* [Task objective]:
Each entry below should appear again exactly as written, without pictures.

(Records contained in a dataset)
▼
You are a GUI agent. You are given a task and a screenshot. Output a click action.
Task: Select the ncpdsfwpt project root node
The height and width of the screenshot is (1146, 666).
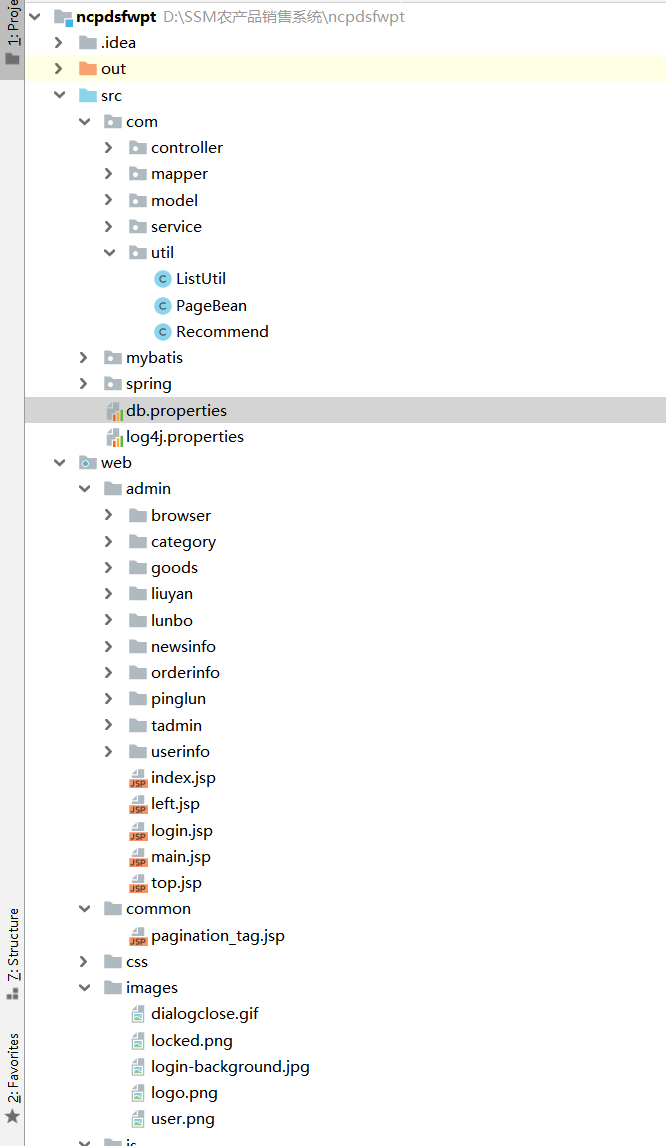(116, 17)
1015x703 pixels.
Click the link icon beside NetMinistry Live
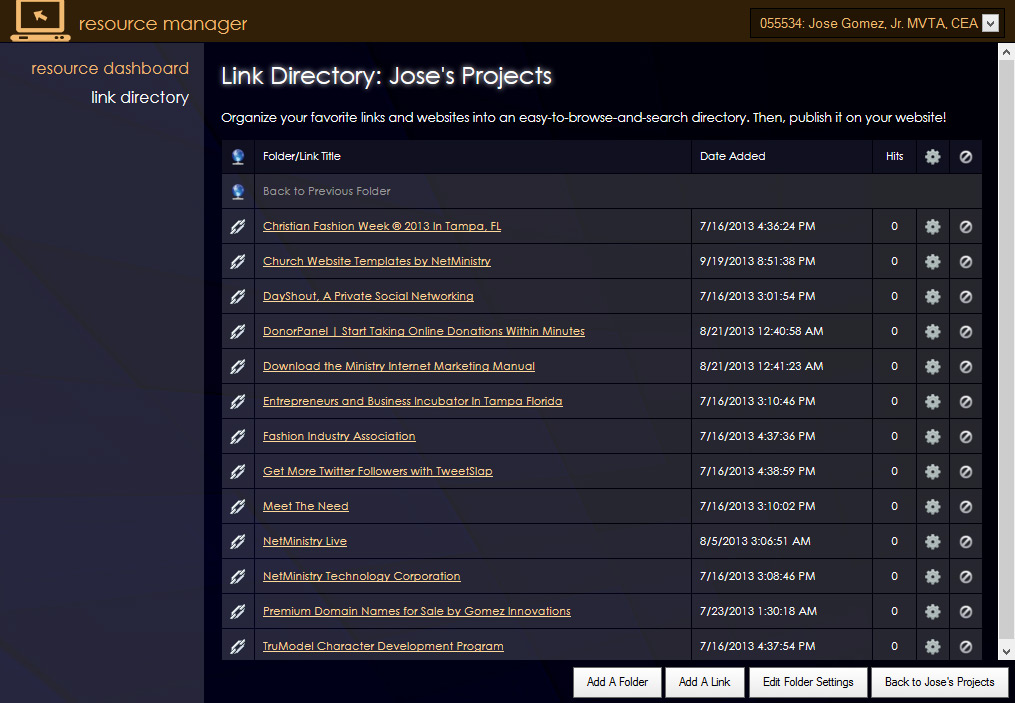coord(237,541)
▲
* [Reply to the task]:
You are a GUI agent. You are given a task and a screenshot. Output a click action.
Task: Select the ncpdsfwpt project root node
The height and width of the screenshot is (1146, 666).
(116, 17)
1015x703 pixels.
Click the link icon beside NetMinistry Live
coord(237,541)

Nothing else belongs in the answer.